Text segment:

━━━━━━━━━━━━━━━━━━━━

When it comes to prostate-specific antigen (PSA) testing, a new study reports that urologists are far more likely than primary care doctors to do perform these prostate cancer screenings.
The test is simple. blood sample is taken and sent to a laboratory to check for levels of a protein produced by cells of the prostate gland.
After the U.S. Preventative Services Task force recommended against routinely screening all men in 2011, PSA testing declined overall. New research shows that the decline in number of men tested was sharper among primary care doctors than urologists.
PSA testing decreased from 36 percent to 16 percent at primary care physician visits between 2010 and 2012. Researchers found that the decline in PSA testing was much smaller in urologist visits, dropping from 39 percent to 34 percent.
This discrepancy may reflect different perceptions of the benefits of the test among doctors, according to a study published online in JAMA Internal Medicine.

━━━━━━━━━━━━━━━━━━━━

What you need to do:
**A)** Duplicate the passage on PSA testing word for word, starting at "The test is" and ending at "to 34 percent.".
**B)** Write the next part of the article on PSA testing, picking up after its final sentence.
The data were taken from a separate source.

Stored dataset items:

━━━━━━━━━━━━━━━━━━━━

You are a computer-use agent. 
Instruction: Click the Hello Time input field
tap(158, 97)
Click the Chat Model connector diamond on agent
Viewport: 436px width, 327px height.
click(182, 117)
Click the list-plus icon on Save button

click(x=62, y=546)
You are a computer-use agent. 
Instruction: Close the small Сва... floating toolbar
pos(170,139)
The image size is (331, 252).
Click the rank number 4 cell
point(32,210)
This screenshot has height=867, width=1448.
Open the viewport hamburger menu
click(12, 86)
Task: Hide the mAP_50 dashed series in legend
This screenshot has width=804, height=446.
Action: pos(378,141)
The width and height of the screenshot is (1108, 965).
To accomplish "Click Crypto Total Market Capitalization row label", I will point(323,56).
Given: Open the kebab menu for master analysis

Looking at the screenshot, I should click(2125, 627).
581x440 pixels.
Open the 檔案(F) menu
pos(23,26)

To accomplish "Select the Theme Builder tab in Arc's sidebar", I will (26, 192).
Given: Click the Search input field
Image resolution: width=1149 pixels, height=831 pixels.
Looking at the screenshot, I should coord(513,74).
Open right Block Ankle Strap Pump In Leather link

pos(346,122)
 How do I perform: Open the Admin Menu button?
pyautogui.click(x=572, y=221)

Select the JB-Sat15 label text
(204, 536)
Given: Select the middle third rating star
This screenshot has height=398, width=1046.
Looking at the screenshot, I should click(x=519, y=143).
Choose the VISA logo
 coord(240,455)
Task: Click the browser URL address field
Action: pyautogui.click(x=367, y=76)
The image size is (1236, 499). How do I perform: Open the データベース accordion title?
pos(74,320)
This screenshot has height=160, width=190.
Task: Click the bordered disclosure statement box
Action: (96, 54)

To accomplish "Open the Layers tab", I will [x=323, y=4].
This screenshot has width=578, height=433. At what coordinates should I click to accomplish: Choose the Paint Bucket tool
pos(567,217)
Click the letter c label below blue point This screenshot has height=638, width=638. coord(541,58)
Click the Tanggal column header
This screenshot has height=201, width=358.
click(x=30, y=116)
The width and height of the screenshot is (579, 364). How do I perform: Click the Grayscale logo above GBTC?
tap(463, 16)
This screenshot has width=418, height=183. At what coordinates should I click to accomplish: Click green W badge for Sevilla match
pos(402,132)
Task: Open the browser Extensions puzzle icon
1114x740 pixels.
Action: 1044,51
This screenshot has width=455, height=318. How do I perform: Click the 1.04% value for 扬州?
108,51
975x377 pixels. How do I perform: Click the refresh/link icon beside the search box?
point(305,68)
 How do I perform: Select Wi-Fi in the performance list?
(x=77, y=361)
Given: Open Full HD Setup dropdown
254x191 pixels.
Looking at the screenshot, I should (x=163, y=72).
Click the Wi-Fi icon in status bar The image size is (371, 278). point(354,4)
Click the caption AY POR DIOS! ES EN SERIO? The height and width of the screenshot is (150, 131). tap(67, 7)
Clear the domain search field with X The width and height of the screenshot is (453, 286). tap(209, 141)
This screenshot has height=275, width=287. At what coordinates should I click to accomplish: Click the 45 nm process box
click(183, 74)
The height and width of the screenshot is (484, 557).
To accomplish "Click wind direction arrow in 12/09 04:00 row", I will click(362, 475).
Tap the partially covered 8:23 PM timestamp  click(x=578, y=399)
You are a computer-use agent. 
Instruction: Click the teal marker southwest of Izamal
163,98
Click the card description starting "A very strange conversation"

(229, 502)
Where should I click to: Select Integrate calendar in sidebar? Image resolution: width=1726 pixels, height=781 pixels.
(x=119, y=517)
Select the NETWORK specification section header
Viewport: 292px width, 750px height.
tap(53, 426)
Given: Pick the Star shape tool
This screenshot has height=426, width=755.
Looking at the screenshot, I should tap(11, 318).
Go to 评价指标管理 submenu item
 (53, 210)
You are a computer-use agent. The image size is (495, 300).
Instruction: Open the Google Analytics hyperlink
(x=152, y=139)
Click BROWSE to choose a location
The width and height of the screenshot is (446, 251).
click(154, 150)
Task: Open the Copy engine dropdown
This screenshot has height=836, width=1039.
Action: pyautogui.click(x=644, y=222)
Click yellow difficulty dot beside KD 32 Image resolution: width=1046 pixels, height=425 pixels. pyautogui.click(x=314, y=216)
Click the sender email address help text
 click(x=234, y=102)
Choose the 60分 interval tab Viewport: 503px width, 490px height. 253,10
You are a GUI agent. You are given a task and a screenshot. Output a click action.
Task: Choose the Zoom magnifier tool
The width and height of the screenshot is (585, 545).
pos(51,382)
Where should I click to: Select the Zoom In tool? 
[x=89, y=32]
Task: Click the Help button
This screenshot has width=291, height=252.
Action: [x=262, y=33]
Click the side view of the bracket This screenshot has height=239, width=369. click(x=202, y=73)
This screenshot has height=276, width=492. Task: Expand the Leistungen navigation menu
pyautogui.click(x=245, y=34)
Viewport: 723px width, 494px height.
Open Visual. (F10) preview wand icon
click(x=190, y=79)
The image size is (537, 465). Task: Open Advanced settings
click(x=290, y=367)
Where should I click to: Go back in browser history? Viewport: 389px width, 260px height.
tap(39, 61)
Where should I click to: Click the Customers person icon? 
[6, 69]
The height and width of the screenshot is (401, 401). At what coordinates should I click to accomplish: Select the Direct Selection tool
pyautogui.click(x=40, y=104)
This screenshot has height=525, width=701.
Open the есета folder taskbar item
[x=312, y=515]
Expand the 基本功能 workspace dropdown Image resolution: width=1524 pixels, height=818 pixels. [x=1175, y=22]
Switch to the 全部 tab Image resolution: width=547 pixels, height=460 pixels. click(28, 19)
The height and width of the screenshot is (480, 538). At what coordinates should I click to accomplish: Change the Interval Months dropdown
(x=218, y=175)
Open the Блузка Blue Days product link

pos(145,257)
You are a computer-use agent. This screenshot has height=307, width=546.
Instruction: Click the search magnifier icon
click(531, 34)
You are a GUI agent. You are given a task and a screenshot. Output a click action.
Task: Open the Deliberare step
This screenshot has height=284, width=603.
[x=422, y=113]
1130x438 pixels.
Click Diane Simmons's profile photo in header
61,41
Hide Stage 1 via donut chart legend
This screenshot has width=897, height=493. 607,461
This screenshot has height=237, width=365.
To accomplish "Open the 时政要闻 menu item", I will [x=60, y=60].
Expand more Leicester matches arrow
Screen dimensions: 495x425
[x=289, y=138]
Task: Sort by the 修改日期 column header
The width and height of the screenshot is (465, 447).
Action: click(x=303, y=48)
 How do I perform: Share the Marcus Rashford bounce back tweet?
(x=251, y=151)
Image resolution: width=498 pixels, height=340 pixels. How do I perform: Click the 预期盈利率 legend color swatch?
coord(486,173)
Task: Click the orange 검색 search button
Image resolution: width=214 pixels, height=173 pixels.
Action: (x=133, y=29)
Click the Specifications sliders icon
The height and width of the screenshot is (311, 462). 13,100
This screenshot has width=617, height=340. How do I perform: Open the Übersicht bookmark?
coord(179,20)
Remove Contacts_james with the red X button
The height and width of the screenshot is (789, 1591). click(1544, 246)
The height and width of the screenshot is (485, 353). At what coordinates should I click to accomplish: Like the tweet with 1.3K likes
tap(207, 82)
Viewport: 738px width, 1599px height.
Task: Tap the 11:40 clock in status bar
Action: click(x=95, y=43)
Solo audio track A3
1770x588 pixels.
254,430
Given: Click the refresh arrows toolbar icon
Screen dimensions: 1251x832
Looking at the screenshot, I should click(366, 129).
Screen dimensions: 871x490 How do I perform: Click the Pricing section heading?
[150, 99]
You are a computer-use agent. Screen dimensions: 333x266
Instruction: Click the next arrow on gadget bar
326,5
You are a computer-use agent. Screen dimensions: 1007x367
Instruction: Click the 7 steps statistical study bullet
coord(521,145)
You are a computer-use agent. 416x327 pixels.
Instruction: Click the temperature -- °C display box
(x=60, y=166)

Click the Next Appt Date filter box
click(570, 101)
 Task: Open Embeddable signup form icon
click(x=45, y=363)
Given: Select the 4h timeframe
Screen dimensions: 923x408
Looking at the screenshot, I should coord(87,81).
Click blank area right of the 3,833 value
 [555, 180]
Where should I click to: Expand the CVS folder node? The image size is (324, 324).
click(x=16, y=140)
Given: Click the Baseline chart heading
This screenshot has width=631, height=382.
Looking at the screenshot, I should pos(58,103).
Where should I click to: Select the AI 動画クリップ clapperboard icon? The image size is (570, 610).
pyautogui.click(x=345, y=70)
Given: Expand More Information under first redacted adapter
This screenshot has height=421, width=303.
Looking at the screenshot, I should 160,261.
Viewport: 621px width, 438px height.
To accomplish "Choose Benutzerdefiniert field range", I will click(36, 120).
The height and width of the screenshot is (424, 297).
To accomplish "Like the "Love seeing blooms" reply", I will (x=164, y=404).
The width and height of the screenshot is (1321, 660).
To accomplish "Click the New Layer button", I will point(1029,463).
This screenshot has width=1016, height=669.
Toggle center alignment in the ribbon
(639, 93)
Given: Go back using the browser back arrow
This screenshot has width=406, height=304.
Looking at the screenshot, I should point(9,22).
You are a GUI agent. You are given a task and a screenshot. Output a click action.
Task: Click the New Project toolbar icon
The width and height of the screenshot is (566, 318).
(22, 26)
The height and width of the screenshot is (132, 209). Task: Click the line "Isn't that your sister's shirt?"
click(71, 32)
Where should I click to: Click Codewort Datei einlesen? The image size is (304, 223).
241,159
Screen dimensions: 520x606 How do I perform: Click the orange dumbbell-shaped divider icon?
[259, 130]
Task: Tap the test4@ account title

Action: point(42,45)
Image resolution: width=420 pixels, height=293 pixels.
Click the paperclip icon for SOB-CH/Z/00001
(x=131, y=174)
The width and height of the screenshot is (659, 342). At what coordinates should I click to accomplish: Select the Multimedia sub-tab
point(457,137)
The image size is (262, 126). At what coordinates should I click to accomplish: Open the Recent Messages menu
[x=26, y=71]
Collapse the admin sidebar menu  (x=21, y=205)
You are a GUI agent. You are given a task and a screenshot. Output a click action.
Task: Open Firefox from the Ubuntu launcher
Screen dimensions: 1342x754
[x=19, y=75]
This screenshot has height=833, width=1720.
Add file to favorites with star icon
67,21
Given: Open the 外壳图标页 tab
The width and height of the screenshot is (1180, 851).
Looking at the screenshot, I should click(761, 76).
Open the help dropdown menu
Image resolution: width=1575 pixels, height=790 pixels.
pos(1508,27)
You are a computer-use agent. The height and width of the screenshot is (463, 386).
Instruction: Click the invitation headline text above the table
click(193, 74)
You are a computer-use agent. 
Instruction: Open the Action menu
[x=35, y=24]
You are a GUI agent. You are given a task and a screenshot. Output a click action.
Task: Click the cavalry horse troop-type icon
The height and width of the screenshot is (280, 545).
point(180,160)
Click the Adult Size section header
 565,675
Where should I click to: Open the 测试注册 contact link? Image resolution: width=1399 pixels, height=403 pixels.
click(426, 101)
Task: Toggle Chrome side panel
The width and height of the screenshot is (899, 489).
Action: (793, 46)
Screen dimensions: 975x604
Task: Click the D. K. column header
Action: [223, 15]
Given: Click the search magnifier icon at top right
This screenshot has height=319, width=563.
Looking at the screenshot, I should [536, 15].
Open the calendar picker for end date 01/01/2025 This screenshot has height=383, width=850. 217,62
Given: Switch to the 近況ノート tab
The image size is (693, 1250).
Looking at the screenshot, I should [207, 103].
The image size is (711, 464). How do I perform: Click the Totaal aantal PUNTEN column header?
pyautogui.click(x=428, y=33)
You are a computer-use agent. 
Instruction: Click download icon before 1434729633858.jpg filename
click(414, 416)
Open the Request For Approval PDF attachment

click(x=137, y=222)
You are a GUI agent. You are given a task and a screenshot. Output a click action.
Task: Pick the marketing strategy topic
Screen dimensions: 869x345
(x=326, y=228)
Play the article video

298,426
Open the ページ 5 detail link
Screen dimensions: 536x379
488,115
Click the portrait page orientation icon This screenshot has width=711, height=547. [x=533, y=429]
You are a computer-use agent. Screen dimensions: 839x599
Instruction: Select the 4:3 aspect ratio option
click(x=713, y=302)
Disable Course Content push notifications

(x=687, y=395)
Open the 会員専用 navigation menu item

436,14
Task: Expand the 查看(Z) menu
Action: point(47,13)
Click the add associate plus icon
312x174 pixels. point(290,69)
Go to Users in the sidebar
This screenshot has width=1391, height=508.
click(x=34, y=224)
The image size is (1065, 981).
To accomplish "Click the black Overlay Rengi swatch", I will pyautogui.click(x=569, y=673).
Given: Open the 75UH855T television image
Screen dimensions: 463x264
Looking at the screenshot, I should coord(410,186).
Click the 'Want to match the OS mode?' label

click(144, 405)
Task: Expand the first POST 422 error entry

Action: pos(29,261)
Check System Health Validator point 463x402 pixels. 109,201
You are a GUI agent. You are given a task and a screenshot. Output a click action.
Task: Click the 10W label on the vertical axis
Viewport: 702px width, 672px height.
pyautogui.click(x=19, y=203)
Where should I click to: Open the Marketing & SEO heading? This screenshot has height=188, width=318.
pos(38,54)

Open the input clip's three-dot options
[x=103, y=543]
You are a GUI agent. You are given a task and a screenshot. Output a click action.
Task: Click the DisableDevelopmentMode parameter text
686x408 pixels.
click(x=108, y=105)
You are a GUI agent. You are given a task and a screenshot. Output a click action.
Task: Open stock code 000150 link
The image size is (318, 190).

━━━━━━━━━━━━━━━━━━━━

Per-task answers:
**A)**
The test is simple. blood sample is taken and sent to a laboratory to check for levels of a protein produced by cells of the prostate gland.
After the U.S. Preventative Services Task force recommended against routinely screening all men in 2011, PSA testing declined overall. New research shows that the decline in number of men tested was sharper among primary care doctors than urologists.
PSA testing decreased from 36 percent to 16 percent at primary care physician visits between 2010 and 2012. Researchers found that the decline in PSA testing was much smaller in urologist visits, dropping from 39 percent to 34 percent.

**B)**
This much larger decline in PSA testing among primary care doctors could also stem from conflicting prostate cancer screening guidelines and differences in patients’ demographics or expectations, the study authors suggested.
The research team used the National Ambulatory Medical Care Survey to examine PSA testing one year before and one year after the task force recommendations were issued.
The study involved nearly 1,200 preventive office visits made by men aged 50 to 74 who were not diagnosed with cancer or any other prostate condition. Primary care doctors were seen in 1,100 of these visits. The others were examined by a urologist, a doctor who specializes in the urinary tract.